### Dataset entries
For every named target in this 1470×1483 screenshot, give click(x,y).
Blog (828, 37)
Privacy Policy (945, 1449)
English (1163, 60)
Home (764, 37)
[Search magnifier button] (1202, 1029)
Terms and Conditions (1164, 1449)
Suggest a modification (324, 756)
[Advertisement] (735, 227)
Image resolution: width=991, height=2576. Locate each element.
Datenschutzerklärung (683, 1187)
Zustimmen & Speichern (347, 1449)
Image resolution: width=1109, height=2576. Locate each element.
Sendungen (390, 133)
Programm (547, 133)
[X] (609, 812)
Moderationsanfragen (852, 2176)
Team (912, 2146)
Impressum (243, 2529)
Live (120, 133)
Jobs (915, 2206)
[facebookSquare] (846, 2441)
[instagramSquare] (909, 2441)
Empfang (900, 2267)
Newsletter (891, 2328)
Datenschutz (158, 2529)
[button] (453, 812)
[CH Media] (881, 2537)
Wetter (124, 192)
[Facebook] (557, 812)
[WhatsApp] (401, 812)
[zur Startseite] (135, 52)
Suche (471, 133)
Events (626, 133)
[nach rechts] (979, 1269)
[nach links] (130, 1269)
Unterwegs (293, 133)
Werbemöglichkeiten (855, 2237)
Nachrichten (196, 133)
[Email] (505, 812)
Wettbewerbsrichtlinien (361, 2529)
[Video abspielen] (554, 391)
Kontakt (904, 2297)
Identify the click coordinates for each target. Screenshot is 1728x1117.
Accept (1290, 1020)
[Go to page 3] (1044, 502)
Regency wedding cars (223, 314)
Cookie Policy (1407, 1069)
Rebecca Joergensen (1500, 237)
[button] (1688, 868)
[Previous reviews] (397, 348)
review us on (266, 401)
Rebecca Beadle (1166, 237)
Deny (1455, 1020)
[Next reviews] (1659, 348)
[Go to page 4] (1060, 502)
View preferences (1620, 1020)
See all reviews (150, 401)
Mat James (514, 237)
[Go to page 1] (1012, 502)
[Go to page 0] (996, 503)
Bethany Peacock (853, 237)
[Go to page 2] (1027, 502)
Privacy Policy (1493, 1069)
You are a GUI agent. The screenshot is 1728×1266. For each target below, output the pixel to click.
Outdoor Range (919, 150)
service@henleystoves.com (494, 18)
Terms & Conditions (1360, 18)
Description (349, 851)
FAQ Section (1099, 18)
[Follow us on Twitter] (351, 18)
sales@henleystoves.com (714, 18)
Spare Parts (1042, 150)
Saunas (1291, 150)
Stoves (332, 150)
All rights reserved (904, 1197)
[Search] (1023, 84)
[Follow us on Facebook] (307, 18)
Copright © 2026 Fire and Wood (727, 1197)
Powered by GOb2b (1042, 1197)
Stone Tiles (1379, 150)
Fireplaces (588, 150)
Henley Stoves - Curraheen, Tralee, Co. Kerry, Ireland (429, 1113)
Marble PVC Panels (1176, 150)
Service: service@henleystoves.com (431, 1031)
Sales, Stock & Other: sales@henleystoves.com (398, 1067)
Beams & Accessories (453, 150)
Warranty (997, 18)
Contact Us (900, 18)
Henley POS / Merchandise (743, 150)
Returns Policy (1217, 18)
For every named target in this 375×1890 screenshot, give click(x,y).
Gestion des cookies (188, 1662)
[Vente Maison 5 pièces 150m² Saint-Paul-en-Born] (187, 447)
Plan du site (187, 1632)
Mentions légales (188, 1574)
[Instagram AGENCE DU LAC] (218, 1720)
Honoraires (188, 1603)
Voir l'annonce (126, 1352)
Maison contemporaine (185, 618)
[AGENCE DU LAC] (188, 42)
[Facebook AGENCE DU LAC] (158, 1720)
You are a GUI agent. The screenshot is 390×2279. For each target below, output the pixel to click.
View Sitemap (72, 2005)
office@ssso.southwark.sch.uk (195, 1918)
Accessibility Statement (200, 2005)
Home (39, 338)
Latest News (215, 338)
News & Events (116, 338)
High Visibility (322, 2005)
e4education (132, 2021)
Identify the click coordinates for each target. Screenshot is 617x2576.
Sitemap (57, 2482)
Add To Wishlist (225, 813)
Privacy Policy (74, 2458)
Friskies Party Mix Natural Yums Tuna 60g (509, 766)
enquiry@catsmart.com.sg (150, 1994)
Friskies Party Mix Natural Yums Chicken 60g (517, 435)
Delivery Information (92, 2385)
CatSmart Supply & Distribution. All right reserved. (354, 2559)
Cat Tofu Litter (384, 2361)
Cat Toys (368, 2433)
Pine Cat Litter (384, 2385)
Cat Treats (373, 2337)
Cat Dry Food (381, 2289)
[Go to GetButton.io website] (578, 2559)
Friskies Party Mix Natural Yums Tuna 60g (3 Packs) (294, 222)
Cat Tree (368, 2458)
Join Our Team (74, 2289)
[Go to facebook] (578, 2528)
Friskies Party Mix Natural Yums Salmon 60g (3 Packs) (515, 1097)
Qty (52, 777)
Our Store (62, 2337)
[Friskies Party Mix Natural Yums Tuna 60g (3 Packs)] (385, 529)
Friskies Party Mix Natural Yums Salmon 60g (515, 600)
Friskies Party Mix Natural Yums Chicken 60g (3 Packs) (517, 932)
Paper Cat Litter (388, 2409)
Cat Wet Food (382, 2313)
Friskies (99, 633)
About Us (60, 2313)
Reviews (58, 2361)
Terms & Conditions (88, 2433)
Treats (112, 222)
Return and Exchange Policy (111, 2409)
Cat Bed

### What the task asks
Filter the data for the string "target". Copy each matching line.

### Output of the task
For every named target in this 1470×1483 screenshot, give click(x,y).
Identify the click coordinates for each target. Screenshot is 1728x1117.
You are a GUI agent. The screenshot is 1728×1266. For each target below, output the pixel to click.
For every named target in this 375×1890 screenshot, give click(x,y).
You are a GUI agent. The screenshot is 390×2279. For each target below, output the pixel to click.
Identify the click coordinates for each target. Screenshot is 617x2576.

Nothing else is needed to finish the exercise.